Maybe she should have fought harder.

She didn’t know anymore.

At the time, leaving Zoe in the home that she loved – surrounded by people who loved her – had seemed like the kindest thing to do.

It was all such a jumbled mess now. Thinking back on Zoe’s childhood made her sick with guilt and grief. It always had, and it was ten times worse now that she knew the full severity of her daughter’s trauma.

They needed to move forward. But she had no idea how.

“Mom?” Pete shouted from the top of the stairs. “Are the guests gone?”

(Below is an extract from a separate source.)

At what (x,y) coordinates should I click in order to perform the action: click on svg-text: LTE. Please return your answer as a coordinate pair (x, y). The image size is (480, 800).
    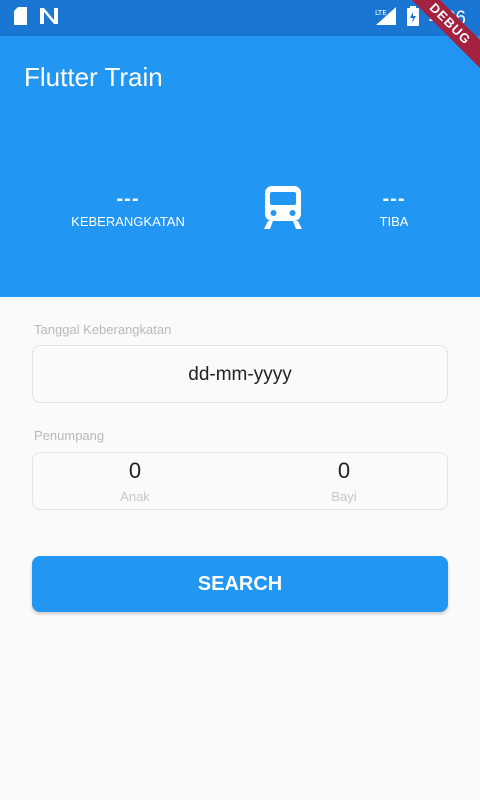
    Looking at the image, I should click on (381, 13).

Anne jumped, and suddenly she realized that there were tears on her cheeks. She dried her face and called up, “All clear!”

He came thundering down the stairs. “I’m starving!”

“You can always eat when they do,” she chided him gently.

“You said that we’re not allowed.”

“I said that Rikki can’t come to the table when guests are here. That doesn’t mean that you can’t come eat whenever you’re hungry.”

“What? And just leave him?”

“Yes.” She set a plate down in front of her son. Rikki was balanced on his shoulder. She wondered how much longer they would keep doing that; the mongoose was getting big.

“I can’t,” Pete said dramatically. “It’s too cruel.”

“How about you come down when you’re hungry, and you can both have your breakfast on the back porch?”

“I guess we could do that.” He paused with a fork halfway to his mouth. “Are you and Zoe done fighting?”

Anne bent and kissed the top of his sandy blond hair.

“I hope so,” she told him… but she knew that they weren’t.

The dynamic between Anne and her daughter wasn’t going to change… not unless she found a way to change it.